His name is Griffin.
Recovery was a small room with Tom by my side. I was shaking violently from the sudden drop of hormones they told me. I couldn’t stop the shaking and the nurse kept telling me not to fight it. I finally communicated to Tom to push my shoulders down toward the bed, which provides relief for about 5 seconds before I needed a break. Eventually they let me start eating ice chips which were a dream with every bite.
Once the shaking stopped and my blood pressure returned to normal, they wheeled my bed to the NICU so we could see Griffin. He was in a plastic box with lines coming out of him but seemed to be healthy.
The next day I showered and dressed myself for the first time in days. When I went to see Griffin that morning the doctor seemed worried about something and told me that they had reached the end of what they could do for him there and that they would be transferring him to the local children’s hospital where Tom worked. They couldn’t get his blood sugars to stabilize and were talking about something called hyperinsulinemia. It was over my head a bit. The ambulance transport happened quickly and made me nervous about how he would do on the drive over. My nurse and doctor started the process of getting me transferred as a patient to the same hospital since I had one more day of recovery in the hospital after the C-section. Tom and Violet joined me that night and we were able to visit Griffin in his private NICU room at any time.
Griffin was doing well except for his blood sugars which were very very low. They were pumping him full of sugar basically. Over the next week we learned that he had a condition called Congenital Hyperinsulinism.
It seemed like every day when we visited the NICU that there was always a gift waiting for us. One day there was a bag with candy, trinkets, and an empty envelope that appeared to be decorated by a child.
‘omg baby’ it clearly said. With rainbow hearts. My jaw dropped open and I couldn’t stop staring at it. I hadn’t told anyone at the hospital that my rainbow baby Griffin was known as ‘baby omg’ before he was born.
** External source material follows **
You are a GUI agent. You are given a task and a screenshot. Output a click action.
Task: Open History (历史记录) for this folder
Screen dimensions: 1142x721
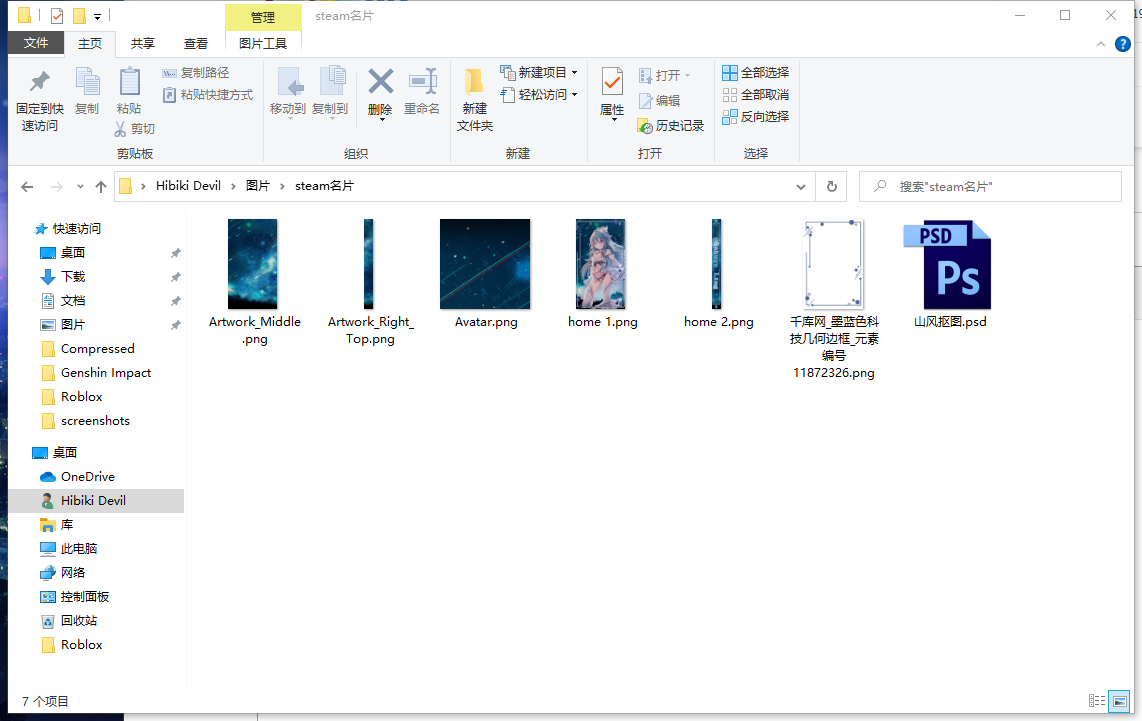(672, 125)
I asked his nurse who made the envelope and she said volunteers leave most of the gifts at the bedside.
I couldn’t believe it. How could there be such a coincidence?!
As always I took it as a good sign.
The following week we learned that Griffin’s condition was the result of a genetic mutation and he would need to be taken by jet to a hospital in a different state in order to receive treatment and surgery. He remains there now, stable, awaiting surgery on his pancreas from the only doctor in the country who does this type of surgery.
I can’t wait to hold him in my arms again and am thankful I have Violet to keep me busy during this time.
I finally had pizza and a chocolate malt last night.